Thursday, May 30, 2013

Choreographer inspired by '31 film 'M'

Photo: Ryan Borque
Choreographer inspired by '31 film 'M':

It might not be readily apparent, but there's classic film noir inspiration behind the dance in choreographer Christy Funsch's latest solo piece, "Moving Still(s)," which has its San Francisco premiere this weekend at CounterPulse on a program of works new and old by both Funsch and Portland choreographer Katherine Longstreth.

"Moving Still(s)" grew out of a month's work that Funsch did last year in the Djerassi Resident Artists program in Woodside, taking as a departure point Fritz Lang's 1931 German film "M," a classic thriller that tells of a serial killer who kidnaps and murders young children. Funsch, however, was less intrigued by the lurid details of the film than in the director's craft and the characters.

"I was drawn to a lot of the decisions Lang made as a filmmaker," she says, "the use of space, the camera angles, the duration of the shots, all are part of his storytelling technique. Even the shots without characters really contribute to sense of story, so you'll see an empty courtyard with clothes drifting away, a ball, a balloon without owners."

For this solo piece, which she premiered last April in New York, Funsch chose 15 characters from "M," as well as some from Jean Pierre-Melville's 1962 New Wave noir crime flick "Le Doulos," and distilled gestures specific to each.

"It's not a reinterpretation of film, but an experiment for me, a way of finding dynamic shifts, muscular tension, new ways of embodying gestures," she says. "The solo is not narrative, but it's not abstract glimpses of characters, either. You'll see that one is a child, another a woman, a lawyer, a policeman. So it's a moving pastiche of people, characters that emerge out of theatrical gesture."

More recently, Funsch's work has focused largely on solos - a retrospective at Z Space last year let audience members experience some of the many single-dancer pieces intimately and individually, one on one in private spaces, as well as in a traditional setting. Now she says, she's interested in getting back to group work.
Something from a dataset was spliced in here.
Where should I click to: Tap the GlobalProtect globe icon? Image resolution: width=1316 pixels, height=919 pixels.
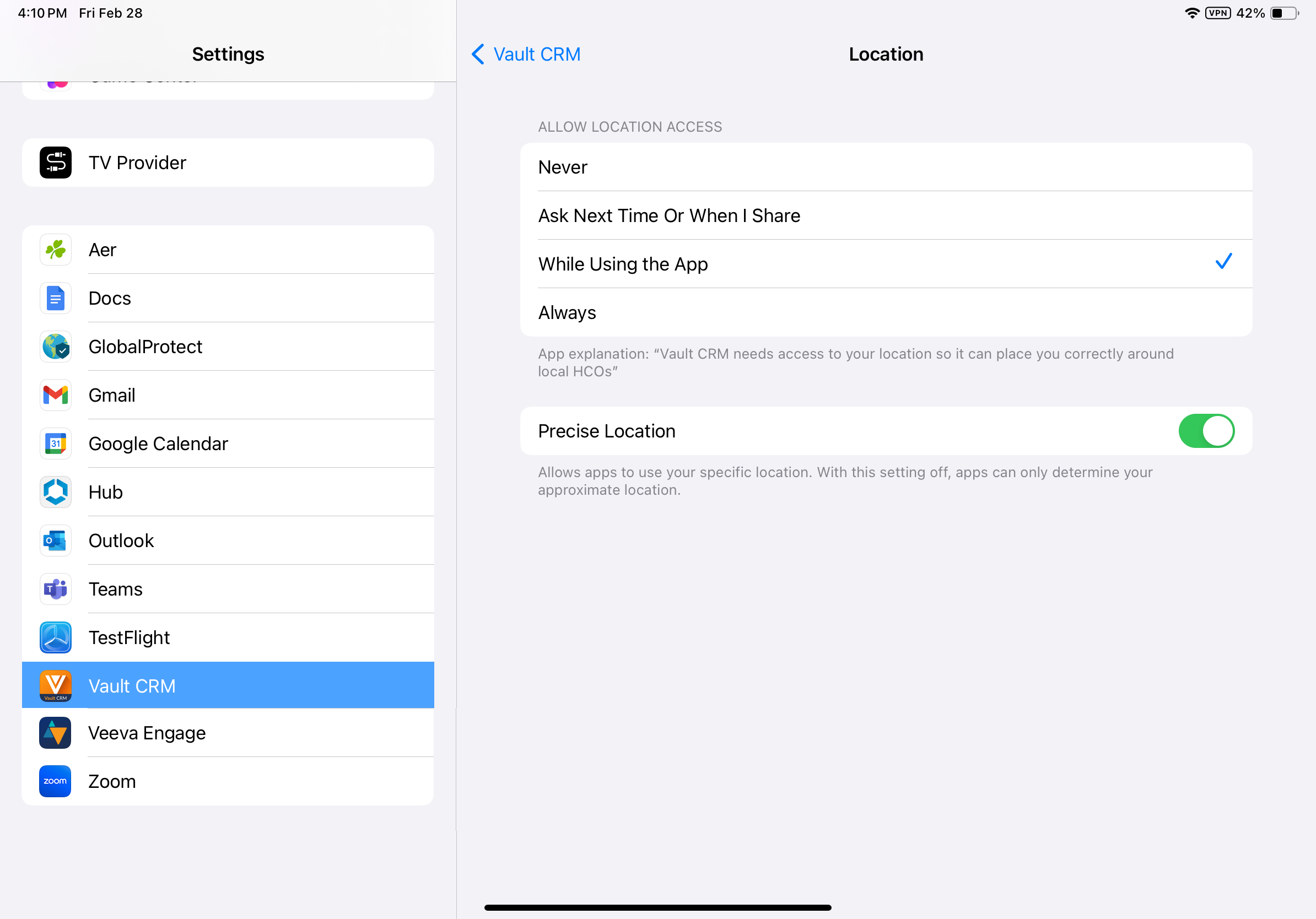coord(56,347)
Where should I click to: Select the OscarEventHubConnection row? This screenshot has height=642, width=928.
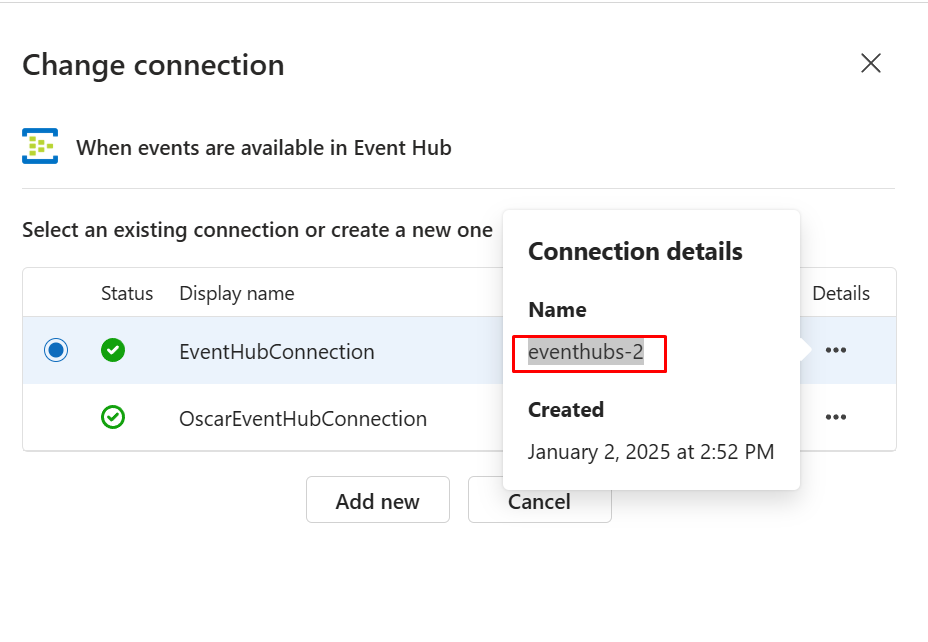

This weekend's program also will feature the premiere of a trio, "She's Near She's Now She's Nowhere," a collaboration with Tamara Albaitis, who created a sound installation of tiny speaker cones suspended on wires throughout the space.

"For a time I really looked at how the solo figure could be empowered," she says. "Now it's about looking at things as a whole - how we navigate the world and find meaning for ourselves as individuals in a collection. You can go away for a residency by yourself, but when you come back, you're part of something larger."